(Stored data entries)
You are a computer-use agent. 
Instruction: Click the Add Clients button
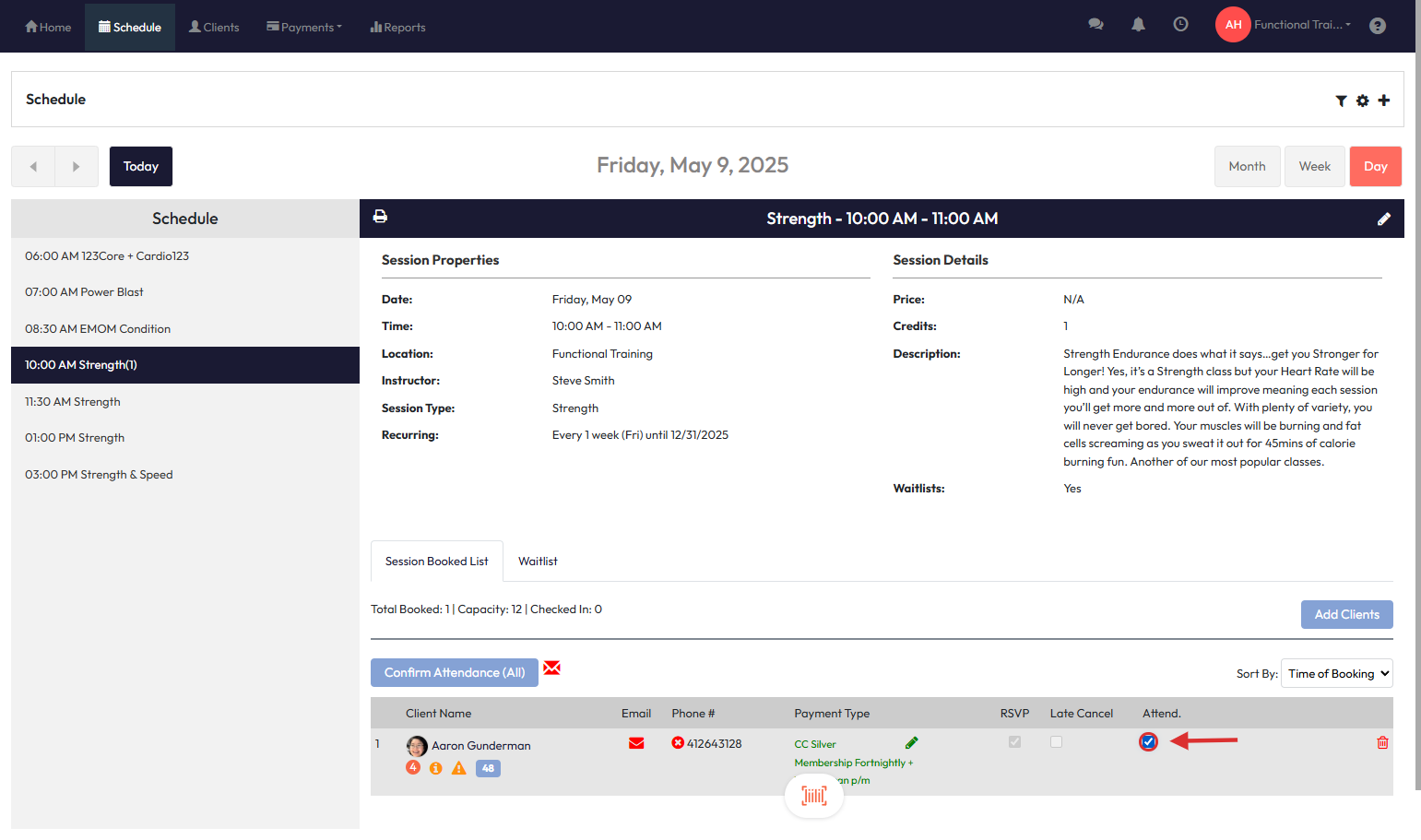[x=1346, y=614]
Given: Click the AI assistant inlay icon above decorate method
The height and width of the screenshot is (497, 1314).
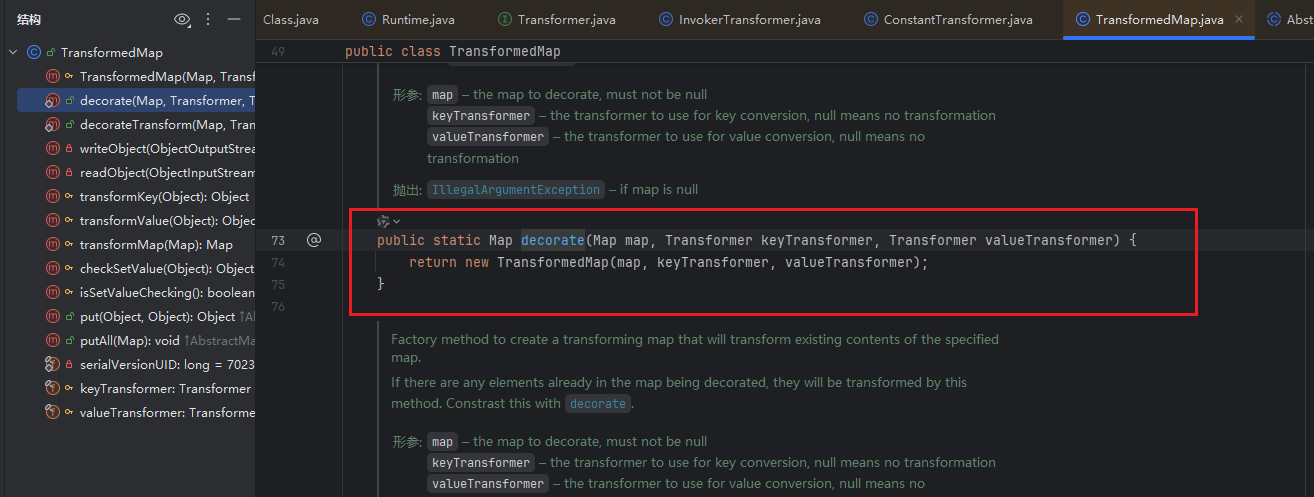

- [TASK GOAL]:
Could you repeat the entries word for word, skipping the pictures they contain?

- [RESPONSE BOX]:
You are a computer-use agent. 
Instruction: Click the Add Clients button
[x=1346, y=614]
Given: Click the AI assistant inlay icon above decorate method
The height and width of the screenshot is (497, 1314).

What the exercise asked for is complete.